Nel testo c’è un richiamo alla Pietà di Michelangelo, vista insieme, a San Pietro, e al destino impossibile del contenere il figlio assunto dalla giovane madre: “Scivola, non lo regge, casca”. Parve anche a me che la delicata fanciulla non potesse reggere così, con una mano sola, quel corpo morto d’uomo”.
Il figlio non può essere sottratto alla spietatezza: egli stesso peraltro se la rivolge contro, senza sentire altre ragioni.
La scrittura di Laudomia Bonanni non può essere raccontata, bisogna abbandonarsi alla lettura e scoprirne i bagliori, i rimbombi, i ritorni. Mi sta a cuore tuttavia sottolineare l’argutezza nell’osservazione del suo stile, lontano da stereotipi e categorie uniformanti:
“Mi ha preso una mania. Inoffensiva e curiosa. In autobus ho sempre osservato la gente, mai letto un giornale o un libro. Guardarsi attorno è spettacolo. Da un po’ di tempo mi sono messa a guardare le donne, la mano sinistra, se c’è la fede. Al contrario degli uomini, le donne la portano. Essere nubili è diverso dall’essere celibi, nello stato di nubile – volgarmente zitella – è ancora implicita l’idea menomante che non ha trovato chi la prendesse. Portano la fede anche certe monache.
Se non vedo subito la mano, aspetto un movimento che la scopra, sto a spiare. L’hanno quasi tutte, per lo più carine, piacenti, anche le brutte, ma sempre con qualcosa di attraente, il corpo o una parte, le gambe, una bocca piena, un bel petto o solo quella vitalità che si guadagna la propria parte ugualmente. No quelle rinsecchite o rilassate, con una certa espressione. Sì le grasse. Indovino quasi infallibilmente. Con due fedi una sull’altra sono le vedove, sempre molto sicure di sé stesse.

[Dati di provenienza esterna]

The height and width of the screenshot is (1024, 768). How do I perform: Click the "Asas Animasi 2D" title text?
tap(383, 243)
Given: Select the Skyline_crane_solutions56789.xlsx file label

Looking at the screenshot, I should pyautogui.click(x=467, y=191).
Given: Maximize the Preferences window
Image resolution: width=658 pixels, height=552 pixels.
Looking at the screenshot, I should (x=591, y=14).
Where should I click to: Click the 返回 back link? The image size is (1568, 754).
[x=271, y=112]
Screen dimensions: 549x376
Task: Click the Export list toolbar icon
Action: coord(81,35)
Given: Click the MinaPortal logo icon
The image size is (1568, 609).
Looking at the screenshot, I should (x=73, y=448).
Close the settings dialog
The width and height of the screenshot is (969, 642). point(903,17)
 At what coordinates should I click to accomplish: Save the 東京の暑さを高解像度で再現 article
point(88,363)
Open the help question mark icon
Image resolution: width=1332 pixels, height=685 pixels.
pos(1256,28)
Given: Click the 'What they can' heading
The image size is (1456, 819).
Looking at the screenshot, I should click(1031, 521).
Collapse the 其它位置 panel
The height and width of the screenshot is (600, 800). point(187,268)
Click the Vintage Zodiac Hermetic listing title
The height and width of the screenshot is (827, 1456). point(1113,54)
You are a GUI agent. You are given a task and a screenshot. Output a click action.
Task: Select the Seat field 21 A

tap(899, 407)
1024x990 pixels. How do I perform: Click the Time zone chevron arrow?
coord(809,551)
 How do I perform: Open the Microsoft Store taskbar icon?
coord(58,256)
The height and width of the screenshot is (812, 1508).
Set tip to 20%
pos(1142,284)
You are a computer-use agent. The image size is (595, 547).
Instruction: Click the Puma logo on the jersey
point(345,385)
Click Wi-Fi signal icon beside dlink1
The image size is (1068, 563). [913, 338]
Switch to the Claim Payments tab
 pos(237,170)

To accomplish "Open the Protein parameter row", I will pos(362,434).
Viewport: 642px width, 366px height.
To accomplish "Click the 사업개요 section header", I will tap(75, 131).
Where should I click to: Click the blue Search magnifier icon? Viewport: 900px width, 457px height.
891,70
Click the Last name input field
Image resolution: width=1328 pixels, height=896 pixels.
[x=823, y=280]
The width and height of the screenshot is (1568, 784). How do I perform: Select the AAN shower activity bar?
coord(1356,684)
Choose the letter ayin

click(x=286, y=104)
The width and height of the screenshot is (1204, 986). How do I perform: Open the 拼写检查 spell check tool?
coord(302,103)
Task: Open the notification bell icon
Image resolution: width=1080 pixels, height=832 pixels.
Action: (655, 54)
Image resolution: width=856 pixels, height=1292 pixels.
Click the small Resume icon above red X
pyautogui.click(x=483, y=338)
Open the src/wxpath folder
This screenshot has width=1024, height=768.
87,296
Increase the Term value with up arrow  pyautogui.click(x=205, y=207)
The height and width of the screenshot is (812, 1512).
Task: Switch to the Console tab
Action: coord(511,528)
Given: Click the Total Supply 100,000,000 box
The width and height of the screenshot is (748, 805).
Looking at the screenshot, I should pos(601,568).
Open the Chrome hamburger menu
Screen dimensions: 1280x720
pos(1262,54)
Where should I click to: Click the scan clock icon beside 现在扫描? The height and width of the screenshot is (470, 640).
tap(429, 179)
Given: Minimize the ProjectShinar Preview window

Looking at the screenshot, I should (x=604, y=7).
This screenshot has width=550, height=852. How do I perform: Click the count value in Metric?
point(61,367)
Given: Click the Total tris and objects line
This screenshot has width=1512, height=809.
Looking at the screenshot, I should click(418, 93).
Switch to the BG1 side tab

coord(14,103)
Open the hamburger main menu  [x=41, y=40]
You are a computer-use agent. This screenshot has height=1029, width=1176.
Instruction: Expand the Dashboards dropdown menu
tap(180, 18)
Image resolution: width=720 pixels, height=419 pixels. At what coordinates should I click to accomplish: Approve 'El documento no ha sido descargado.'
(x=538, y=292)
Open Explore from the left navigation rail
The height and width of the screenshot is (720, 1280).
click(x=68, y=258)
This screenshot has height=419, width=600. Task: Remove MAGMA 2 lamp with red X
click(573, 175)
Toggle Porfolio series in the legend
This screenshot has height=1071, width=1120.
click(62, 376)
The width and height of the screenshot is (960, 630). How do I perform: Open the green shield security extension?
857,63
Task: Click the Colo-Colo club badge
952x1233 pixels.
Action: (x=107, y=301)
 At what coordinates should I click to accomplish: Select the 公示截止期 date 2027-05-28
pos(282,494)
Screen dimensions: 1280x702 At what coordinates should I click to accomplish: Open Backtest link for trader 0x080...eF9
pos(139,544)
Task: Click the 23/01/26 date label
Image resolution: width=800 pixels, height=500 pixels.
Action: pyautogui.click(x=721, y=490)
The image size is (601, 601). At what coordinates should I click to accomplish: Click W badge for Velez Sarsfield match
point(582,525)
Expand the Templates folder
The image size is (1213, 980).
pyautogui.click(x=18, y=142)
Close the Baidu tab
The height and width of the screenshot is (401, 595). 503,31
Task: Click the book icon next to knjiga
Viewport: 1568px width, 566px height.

La maggioranza assoluta è delle sposate. Sono tutte sposate, lo sono tutti gli uomini. Incredibile come la gente universalmente si sposi, o si accoppi, che è lo stesso. Sorprendente, anzi strano, che ci sia chi non lo faccia. Vero che ci s’insospettisce delle persone in età rimaste sole, uomini o donne. L’individuo passato attraverso la vita senza accompagnarsi, è un diverso”.
E ancora:
“Il segreto di come ci sia piaciuta un’altra persona carnalmente, l’inesplicabilità di quell’attrazione, che a un tratto cessa. Senza il sigillo legale, senza la convivenza quotidiana che crea abitudini e obblighi, ci si potrebbe lasciare tranquillamente, ciascuno per la sua strada”.
Il sentimento di solitudine è coraggiosamente portato alla luce in questo romanzo che racconta un legame profondo, anche se non di sangue, un’ostinata volontà di confronto e di protezione che spinge a uscire fuori da se stessi, a superare logiche ostinate, a scoprirsi gelosi e a sentirsi persino ridicoli:
“Mangia mangia. Mi scopro a ripeterlo continuamente: mangia mangia. La parola abusata dalle madri, il rimedio a tutti i mali. Mangia mangia. (E spiargli in bocca il canino cariato.) Mangia, su. Benché lui si limiti senza impazienza al rifiuto silenzioso. Ho finito per accorgermi del ridicolo: come se il cibo fosse la panacea universale”.
Il percorso vissuto attraverso vari momenti tra madre e figlio ricomincia in un processo simile alle figure della Fenomenologia dello Spirito hegeliana: “Mi seguirà. Ricominceremo da capo”.
Recitano i versi di una poesia di Agota Kristof contenuta in Chiodi (traduzione di Vera Gheno) : “Con un abbraccio senza tempo/da quando ti ho abbracciato/ non riesco ad abbassare le braccia/ sono immobile statua centenaria/ chiuso tra le mie braccia di pietra/ so che sei ancora qui”.